Quand vous êtes arrivé à Rome pour le conclave, quelle atmosphère régnait-il? Les cardinaux avaient-ils une idée claire de ce qu’il fallait faire?
PRIMATESTA: J’ai observé durant ces jours de façon très stricte le secret auquel nous sommes tenus. Je suis resté à l’écart. Avant le conclave, je n’ai participé à aucune rencontre informelle de cardinaux. À vrai dire, je ne me rappelle même pas s’il y a eu des rencontres de ce genre; en tout cas, je n’en ai pas été informé. J’étais un évêque de la lointaine Amérique. Je cherchais seulement à prier. Et je réfléchissais à ce qui pouvait m’aider à faire un bon choix devant Dieu.
Il y avait à Rome votre compatriote, le cardinal Pironio, qui était considéré comme l’un des “papabili”.
PRIMATESTA: Pironio a été mon camarade de séminaire. Il était un peu plus jeune et certainement plus saint que moi. Les journaux parlaient de lui en Argentine comme d’un candidat. Il était connu comme préfet de la Congrégation des Religieux, c’était un homme de valeur. Mais je n’ai jamais abordé ces sujets avec lui. Nous étions très proches mais avec lui aussi je m’en suis tenu au secret prescrit.
Selon les reconstitutions officieuses, les Latino-américains ont contribué avec des cardinaux de provenance et de tendances diverses à la rapide élection de Jean Paul Ier. Comment s’explique ce consensus si vaste?

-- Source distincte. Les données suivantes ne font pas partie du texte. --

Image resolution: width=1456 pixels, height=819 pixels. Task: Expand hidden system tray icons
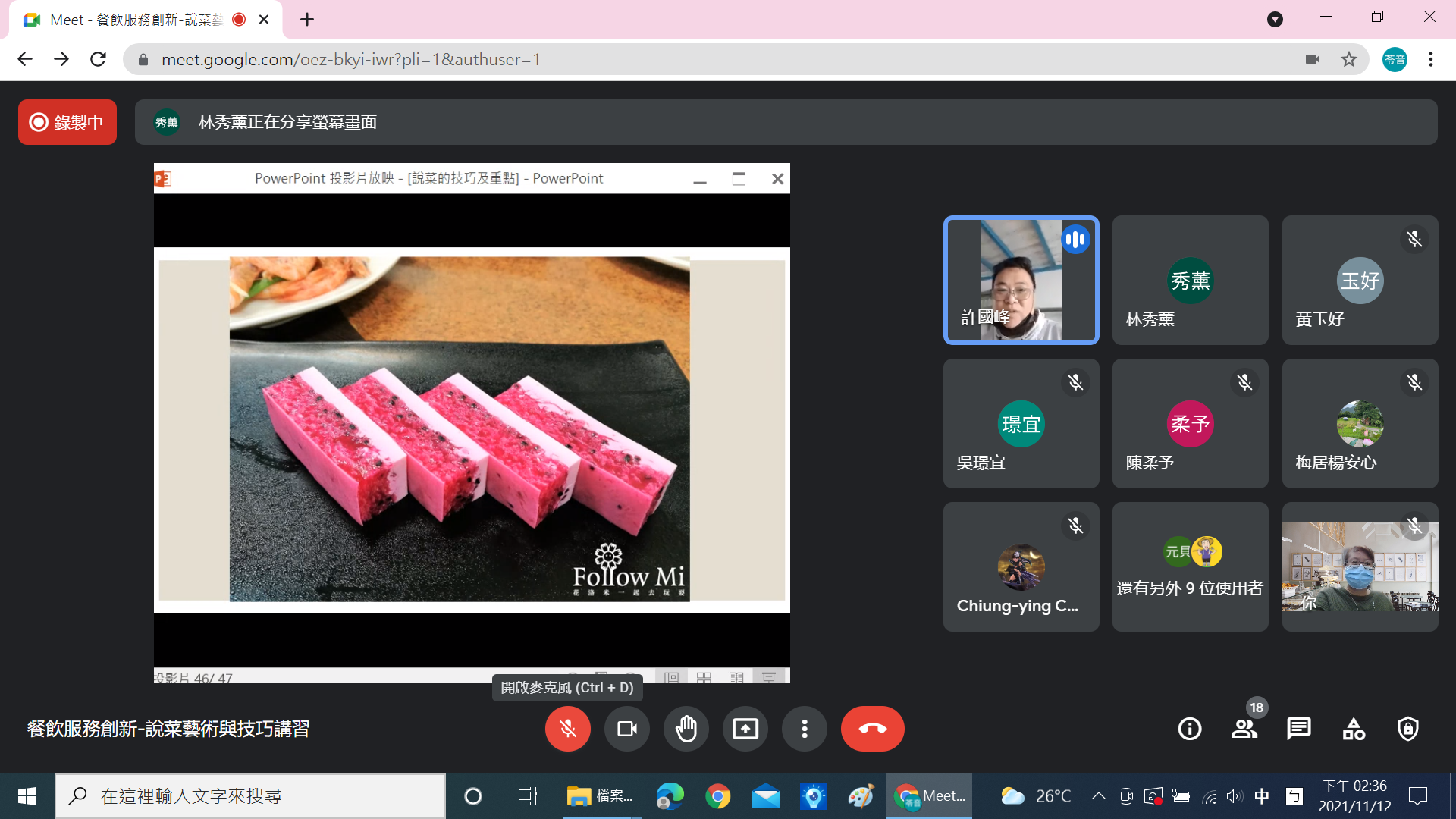pos(1098,795)
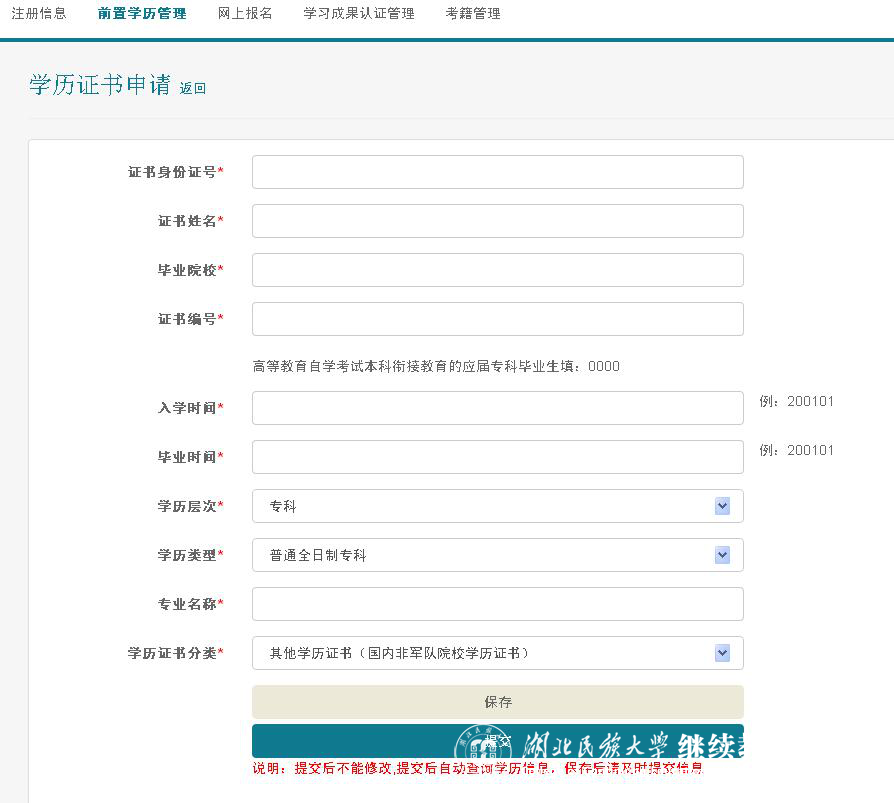Select the 毕业院校 input box
The width and height of the screenshot is (894, 803).
[x=497, y=270]
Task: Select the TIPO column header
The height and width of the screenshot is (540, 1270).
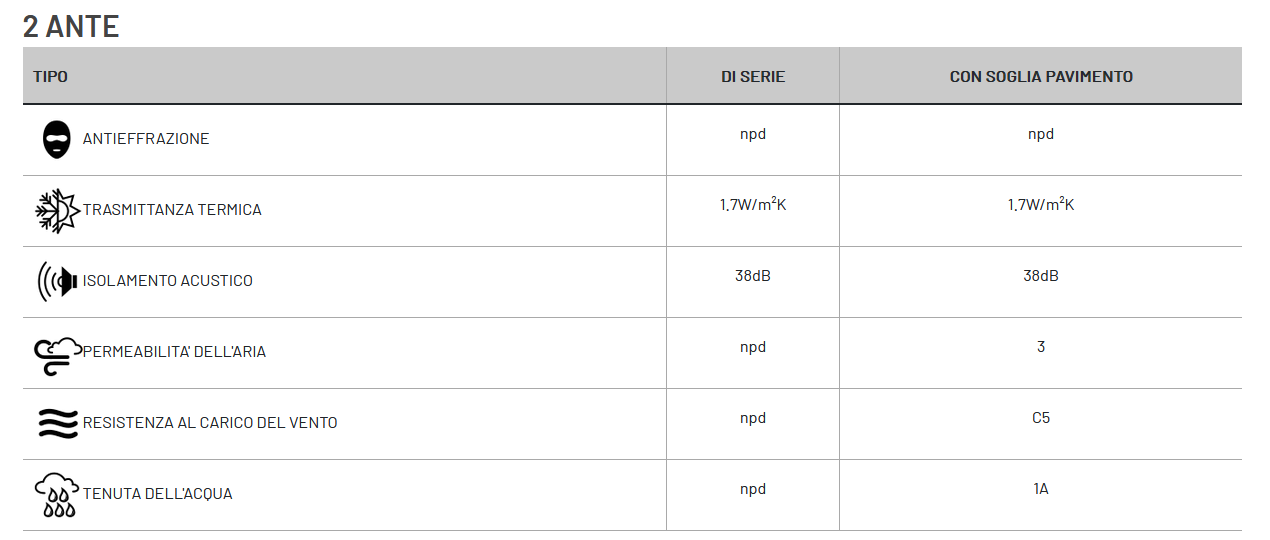Action: point(51,76)
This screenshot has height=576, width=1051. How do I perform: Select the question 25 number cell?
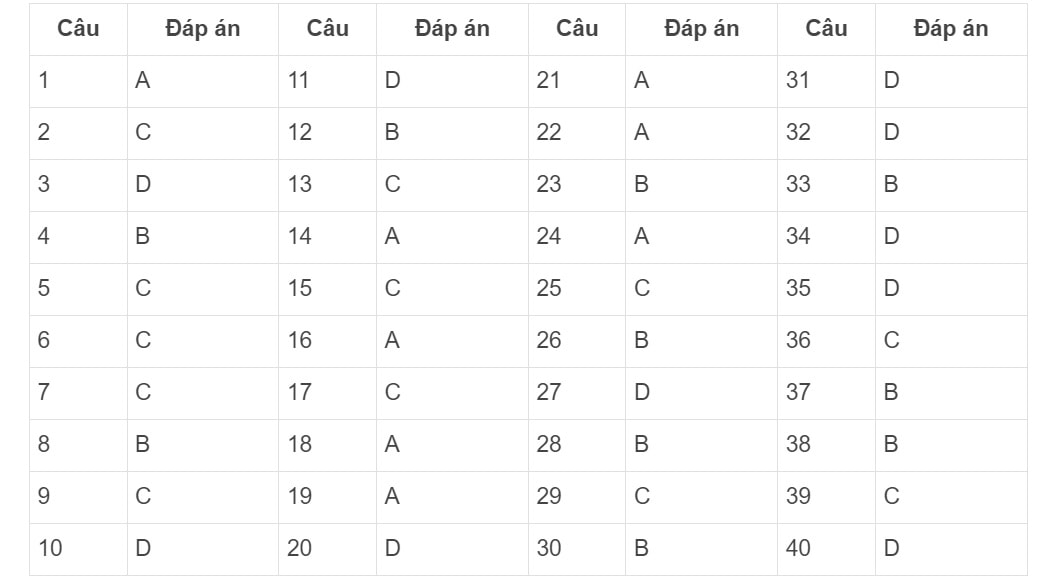coord(577,289)
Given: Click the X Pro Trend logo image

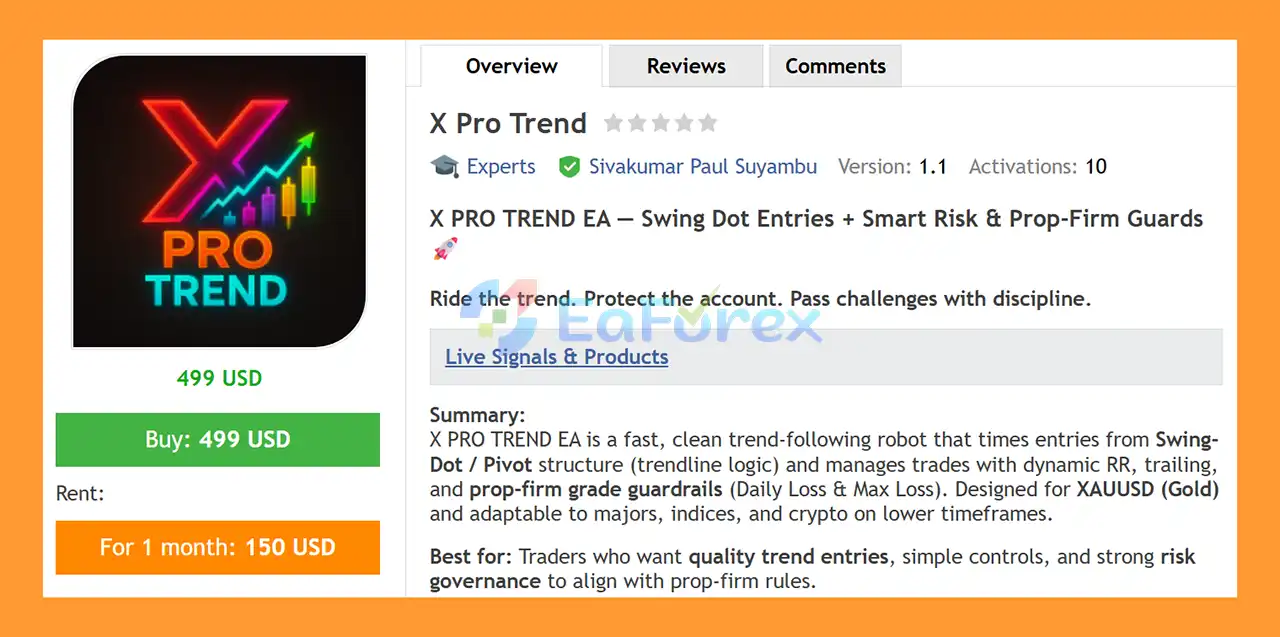Looking at the screenshot, I should click(x=219, y=201).
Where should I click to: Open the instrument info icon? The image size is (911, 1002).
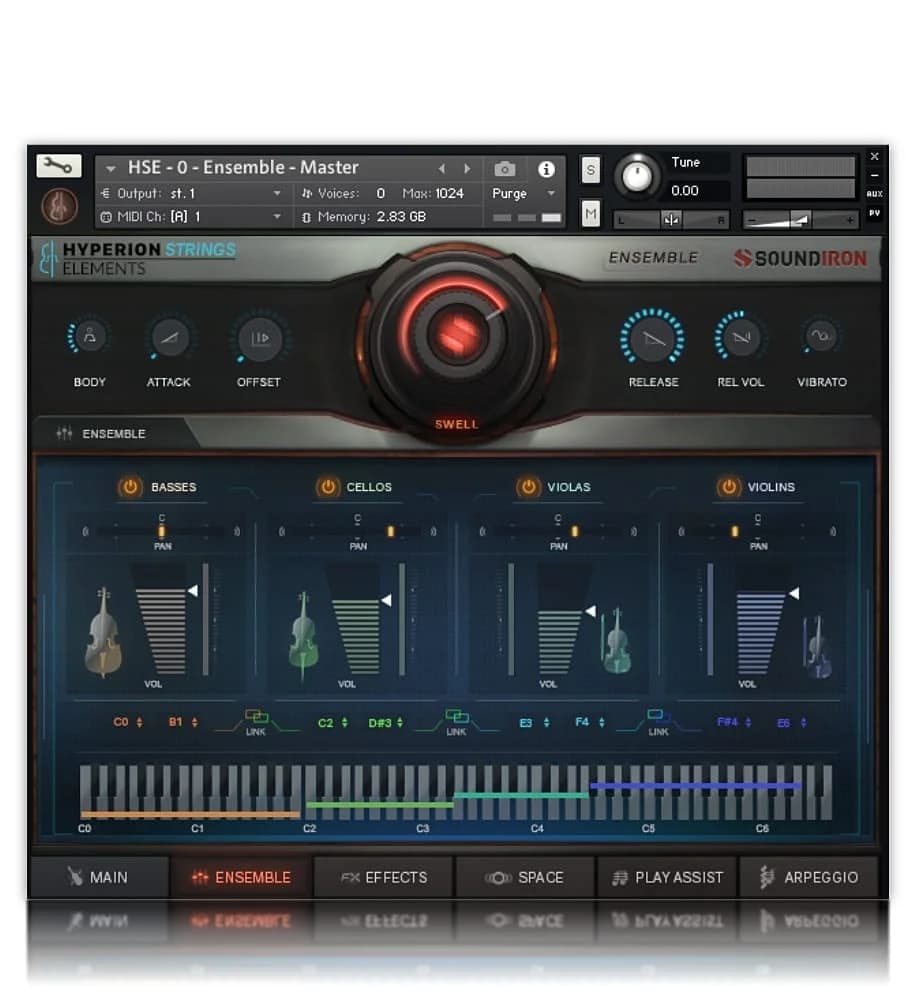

PRIMATESTA: Ce conclave a été rapide. Mais si vous me demandez combien de fois nous avons voté, je ne saurai vous répondre, je ne me le rappelle pas. En tout cas, je crois que la personne de Luciani se proposait d’elle-même. Une fois entrés dans l’esprit du conclave, nous avons été nombreux à voir clairement et immédiatement que c’était lui qui devait devenir pape. Il y a eu une convergence spontanée sur son nom. Il n’a pas été nécessaire de se livrer à des calculs ou à des compromis à son sujet. La valeur qu’on lui reconnaissait était entièrement dans sa personnalité. Je pense plutôt que c’est la main de Dieu qui a mis devant nous cette personne pour un temps si bref. Dieu voulait peut-être de cette façon nous montrer le chemin.
Quel chemin?
PRIMATESTA: Celui de la simplicité, celui de la proximité avec le peuple. En suivant la ligne qui avait été introduite avec la plus grande force par Jean XXIII. Pour ce que l’on a pu en voir, dans le peu de temps qui lui a été imparti, Jean Paul Ier était très proche du caractère débonnaire de Jean XXIII. Un pasteur fidèle à la foi transmise par les apôtres et, pour cela précisément, ouvert et plein de compréhension pastorale devant les questions et les problèmes de ses contemporains.
Avez-vous gardé un souvenir particulier de cette journée?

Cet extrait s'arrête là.